"Ustaliliśmy z ministrem, że damy sobie czas do środy. To jest czas na to, by razem z prawnikiem mógł się pochylić nad naszymi propozycjami" - powiedział Winnicki po wyjściu ze spotkania z Nowakiem. Dodał, że wówczas zapadną również decyzje dotyczące ewentualnych protestów podwykonawców, np. blokady dróg. "Myślę, że na razie za wcześnie by o tym mówić" - powiedział.

Reklama

"Złożyliśmy taką propozycję: wniosek, który złożył DSS do sądu upadłościowego zawiera wykaz wierzycieli. Ci wierzyciele muszą być zatwierdzeni przez Generalną Dyrekcję Dróg Krajowych i Autostrad - to znaczy, że stwierdzi ona, iż DSS tym firmom zalega pieniądze i na podstawie tego dokumentu po wystąpieniu do sądu, byłyby te pieniądze wypłacane" - powiedział przedsiębiorca. "Według nas nasze propozycje są słuszne, ale my nie wiemy, czy to będzie się broniło prawnie, czy nie. Ale to już jest sprawa pana ministra" - dodał.

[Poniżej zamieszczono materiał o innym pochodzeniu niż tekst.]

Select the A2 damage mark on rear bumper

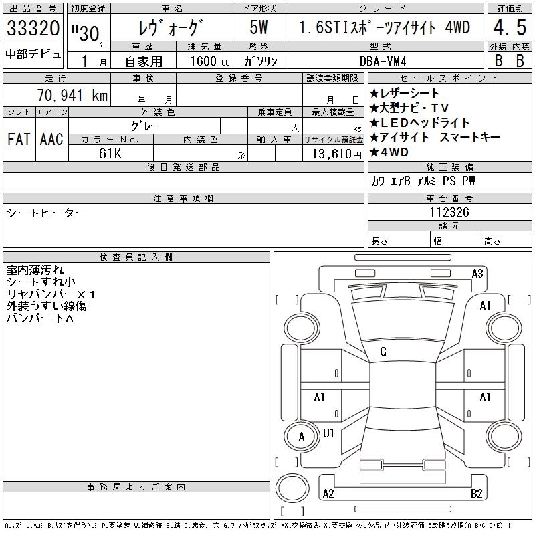[x=328, y=494]
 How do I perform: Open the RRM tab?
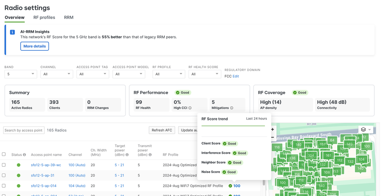pyautogui.click(x=69, y=18)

Pytany o klimat rozmów przedsiębiorca odpowiedział, że według niego widać zainteresowanie szefa resortu transportu sytuacją firm poszkodowanych przy budowie autostrad.

Podwykonawcy spółki Dolnośląskie Surowce Skalne (DSS), którzy pracowali przy budowie autostrady A2 wielokrotnie domagali się zapłaty za wykonane przy budowie prace. Sąd Rejonowy w Warszawie ogłosił upadłość likwidacyjną DSS w kwietniu. Wcześniej DSS złożył do sądu wniosek o ogłoszenie upadłości z możliwością zawarcia układu. Jak podała wówczas spółka, bezpośrednie przyczyny powstania stanu niewypłacalności wynikają z zaangażowania grupy DSS w realizację projektów drogowych, w szczególności budowy A2.

W piątek minister transportu Sławomir Nowak poinformował, że projekt ustawy, który miałby regulować sprawy związane z przepływami pieniężnymi między wykonawcami inwestycji, a ich podwykonawcami, trafił już do Komitetu Stałego Rady Ministrów. Choć zdaniem Nowaka projekt powinien być szybko uchwalony, to propozycje te musi najpierw zaakceptować rząd, a później parlament.